Compliance and data sovereignty are especially critical for internationally regulated businesses. For example, financial institutions and healthcare providers often must process certain data on domestic servers. An on-premise AI deployment makes it easier to meet these obligations (Road to On-Premise LLM Adoption - Part 1: Main Challenges with SaaS LLM Providers - Unit8). If data residency laws prohibit exporting personal data to foreign cloud servers, a locally hosted model becomes the natural solution. We see this dynamic not only in regulated industries, but also in the public sector. Government agencies and defense contractors, for instance, are embracing “sovereign AI” – deploying large language models in secure on-site data centers isolated from the public internet. The motivation is clear: when privacy is paramount, local AI is the compliant path forward.

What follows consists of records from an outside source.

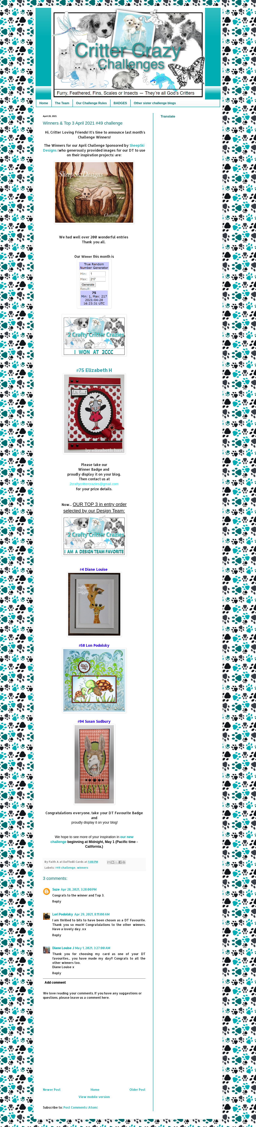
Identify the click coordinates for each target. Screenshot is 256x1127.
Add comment (55, 982)
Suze (56, 889)
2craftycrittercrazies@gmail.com (94, 484)
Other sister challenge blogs (155, 103)
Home (43, 103)
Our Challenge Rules (91, 103)
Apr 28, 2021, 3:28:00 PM (78, 889)
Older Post (137, 1089)
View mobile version (94, 1097)
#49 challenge (65, 867)
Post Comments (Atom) (80, 1107)
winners (82, 867)
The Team (62, 103)
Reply (56, 901)
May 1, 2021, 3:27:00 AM (92, 948)
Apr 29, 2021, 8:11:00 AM (92, 914)
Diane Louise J (63, 948)
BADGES (120, 103)
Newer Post (52, 1089)
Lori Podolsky (62, 914)
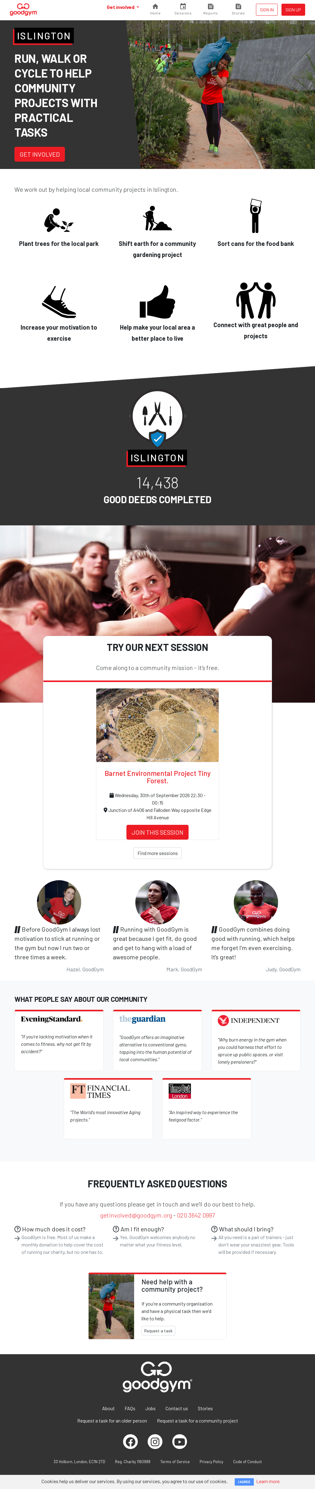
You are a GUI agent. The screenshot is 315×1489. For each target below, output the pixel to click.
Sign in (267, 9)
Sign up (293, 9)
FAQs (130, 1408)
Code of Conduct (247, 1461)
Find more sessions (158, 853)
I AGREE (244, 1482)
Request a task (158, 1330)
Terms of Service (175, 1461)
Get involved (121, 7)
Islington (44, 35)
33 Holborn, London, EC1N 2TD (79, 1461)
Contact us (176, 1408)
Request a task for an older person (112, 1420)
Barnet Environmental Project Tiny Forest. (158, 777)
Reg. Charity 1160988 (132, 1461)
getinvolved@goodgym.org (136, 1215)
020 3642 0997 (196, 1215)
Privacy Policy (211, 1461)
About (108, 1408)
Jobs (150, 1408)
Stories (205, 1408)
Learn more (268, 1481)
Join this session (157, 832)
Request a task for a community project (197, 1420)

Running AI on commodity hardware can also reduce the “privacy tax” of cloud use. Businesses don’t have to worry about how a cloud provider might store or even inadvertently use their data. All AI processing occurs in an environment tightly controlled by the enterprise’s own IT team. This dramatically lowers the risk of data breaches. (It’s telling that tech-savvy companies like Samsung and Apple moved to restrict employee use of external AI tools after privacy incidents – preferring to explore internal solutions instead.) In short, keeping AI in-house keeps your data in-house – a simple principle with big implications for corporate risk management.

Cost Efficiency and ROI of On-Premise AI

Beyond privacy, cost is a pivotal factor driving local AI adoption. At first glance, cloud AI services seem convenient and cost-effective – you pay only for what you use, avoiding large upfront investments. However, as AI usage scales up, cloud costs can rise exponentially. Every query to an AI API, every document processed, or every training experiment incurs a fee. Many companies have learned that heavy reliance on cloud-based AI can lead to surprise bills. According to IDC, 60% of organizations surveyed believe developing and deploying AI on on-premises infrastructure is less expensive or about the same cost as using public cloud (On-Premises AI Infrastructure Balances Innovation and Security). This perception is increasingly backed by data.

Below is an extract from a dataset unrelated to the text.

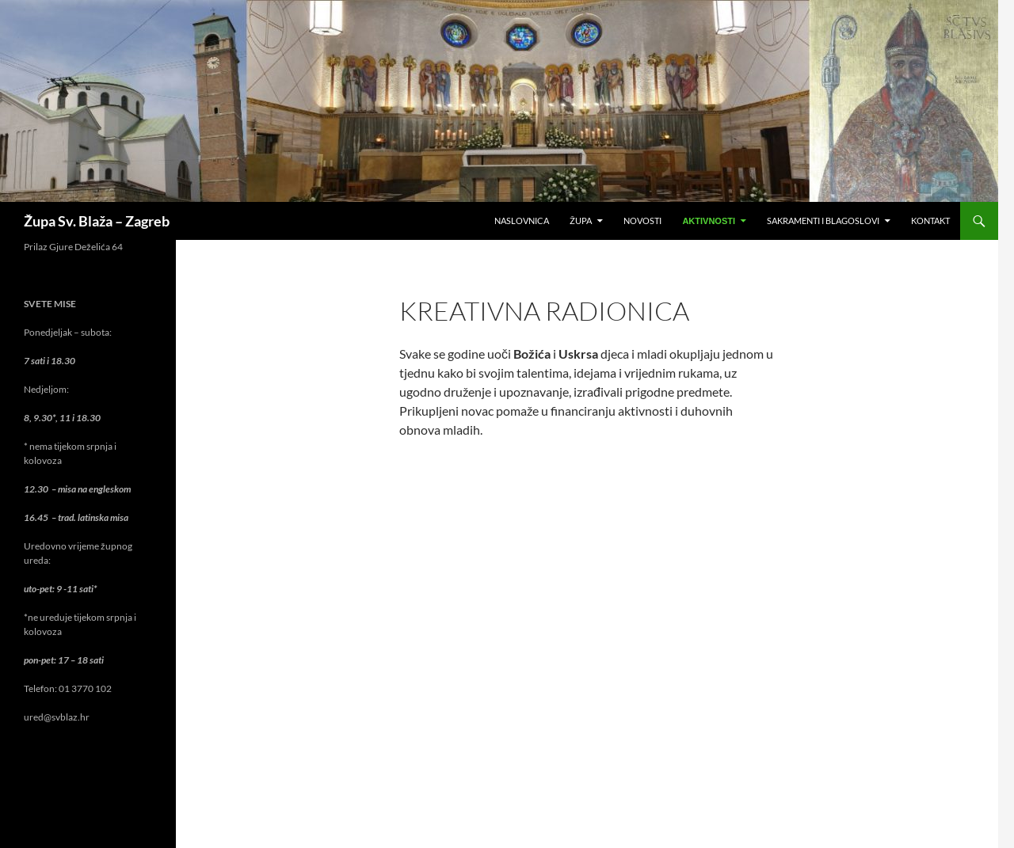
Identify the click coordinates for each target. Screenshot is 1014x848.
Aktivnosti (708, 221)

Consider a recent cost-benefit analysis that compared running a generative AI workload in the cloud versus on a traditional in-house server setup. The scenario used an open-source LLM (Meta’s Llama 2, a 13B-parameter model) across typical tasks like data processing, fine-tuning, and inference. The results were eye-opening: the AWS and Azure cloud options were estimated to cost up to 2.9× more over three years than the on-premises solution with comparable performance (A cost-benefit analysis of Dell on-premises vs. AWS and Azure  deployments | PT). In fact, even a flexible on-prem option (using a vendor’s pay-per-use model on local hardware) significantly undercut the cloud TCO (total cost of ownership) in that study (A cost-benefit analysis of Dell on-premises vs. AWS and Azure  deployments | PT). While exact figures will vary by use case, the message is clear – for sustained, high-volume AI workloads, owning the means of production (in this case, commodity hardware) can be far more cost-efficient than renting compute time from a cloud provider.

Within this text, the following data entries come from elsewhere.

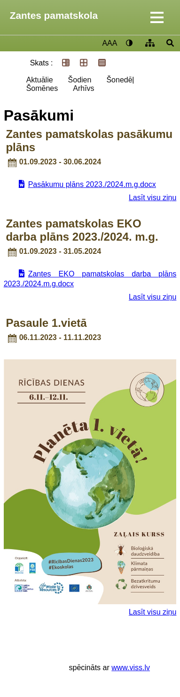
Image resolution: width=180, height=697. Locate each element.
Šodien (80, 80)
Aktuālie (39, 80)
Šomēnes (42, 88)
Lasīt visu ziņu (152, 198)
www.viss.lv (130, 668)
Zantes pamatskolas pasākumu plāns (89, 141)
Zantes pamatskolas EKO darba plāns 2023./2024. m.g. (82, 230)
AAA (109, 43)
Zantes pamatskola (54, 15)
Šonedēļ (120, 80)
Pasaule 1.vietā (46, 322)
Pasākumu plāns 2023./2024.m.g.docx (92, 184)
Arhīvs (83, 88)
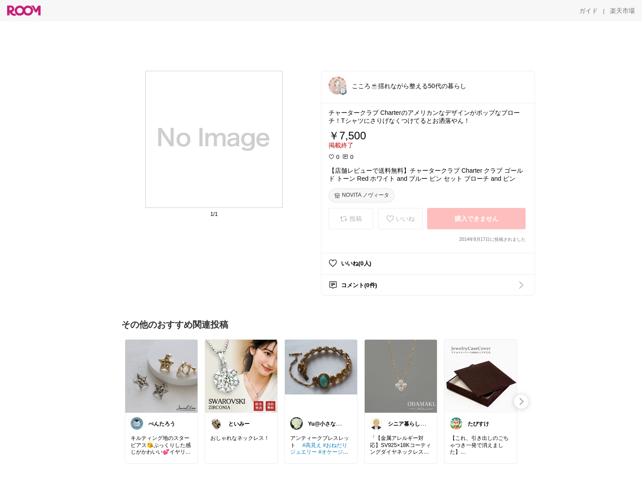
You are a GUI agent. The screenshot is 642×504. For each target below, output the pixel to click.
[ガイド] (588, 11)
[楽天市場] (622, 11)
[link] (161, 376)
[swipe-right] (521, 401)
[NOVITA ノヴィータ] (362, 195)
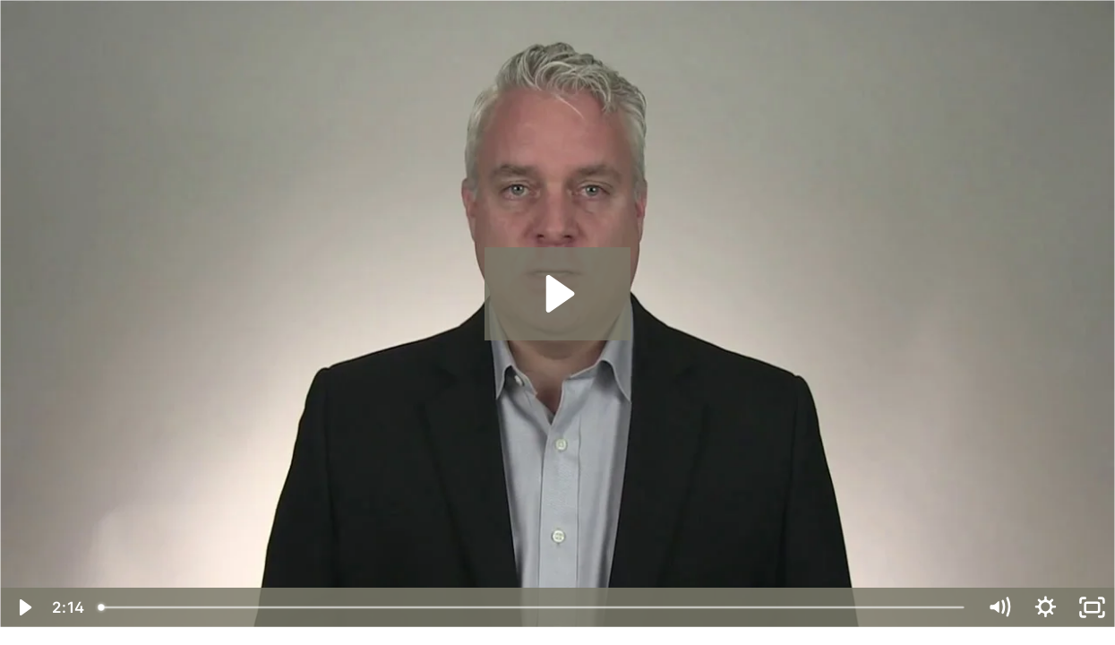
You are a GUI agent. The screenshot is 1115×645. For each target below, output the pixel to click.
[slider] (533, 607)
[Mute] (998, 607)
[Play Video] (23, 607)
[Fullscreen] (1091, 607)
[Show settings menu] (1045, 607)
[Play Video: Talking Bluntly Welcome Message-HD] (557, 293)
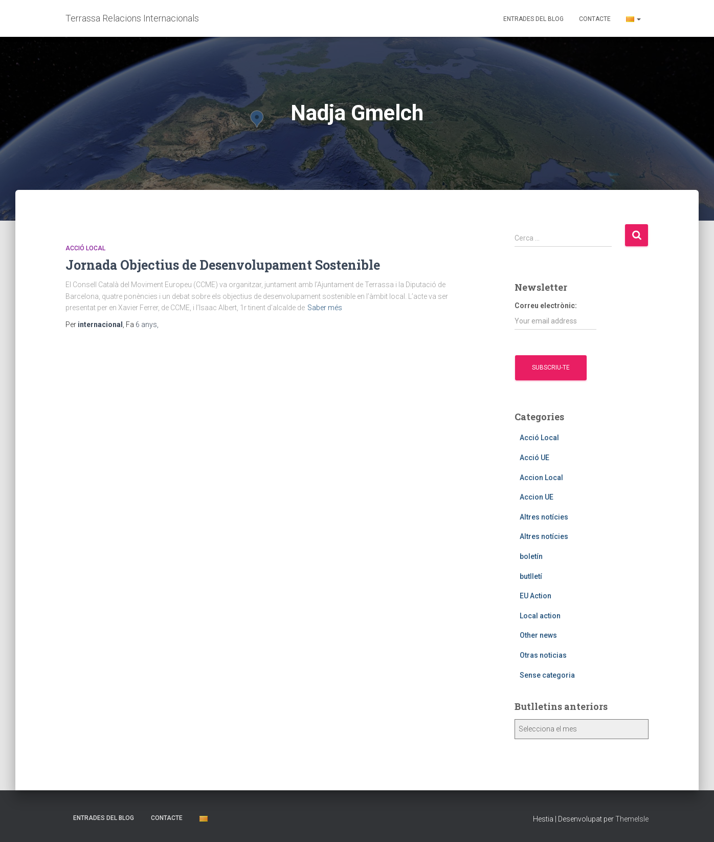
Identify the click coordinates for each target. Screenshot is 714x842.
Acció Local (85, 248)
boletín (531, 556)
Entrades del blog (533, 19)
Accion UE (536, 497)
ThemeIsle (632, 819)
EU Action (535, 596)
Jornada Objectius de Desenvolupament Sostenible (222, 264)
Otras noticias (543, 655)
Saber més (324, 308)
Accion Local (541, 477)
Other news (538, 635)
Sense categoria (547, 675)
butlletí (531, 576)
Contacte (595, 19)
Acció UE (534, 458)
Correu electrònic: (555, 315)
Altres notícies (544, 517)
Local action (540, 616)
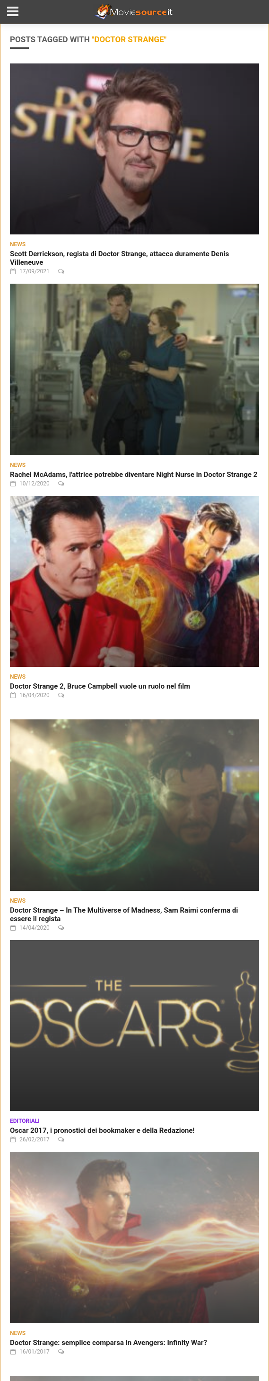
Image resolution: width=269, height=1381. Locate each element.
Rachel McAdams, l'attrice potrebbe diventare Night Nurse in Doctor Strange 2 (133, 474)
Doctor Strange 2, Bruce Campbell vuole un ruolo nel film (100, 686)
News (18, 244)
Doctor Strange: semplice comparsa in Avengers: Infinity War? (108, 1342)
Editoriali (25, 1121)
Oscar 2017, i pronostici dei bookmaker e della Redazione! (102, 1130)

Another aspect is predictable, flat costs. Investing in commodity hardware (standard servers with CPUs/GPUs) is largely a one-time capital expense (plus maintenance and electricity). Once the hardware is in place, an enterprise can run its AI models as often as needed without worrying about per-query fees. This is in contrast to cloud, where each user interaction with an AI model racks up usage charges. As AI becomes embedded in daily business operations (from customer service chatbots to document analysis), those cloud usage fees add up fast. Companies with heavy AI workloads have reported that an upfront hardware investment can pay for itself in as little as 12 months compared to equivalent cloud usage costs (Road to On-Premise LLM Adoption - Part 1: Main Challenges with SaaS LLM Providers - Unit8). After that breakeven, running AI in-house can translate into direct savings year over year.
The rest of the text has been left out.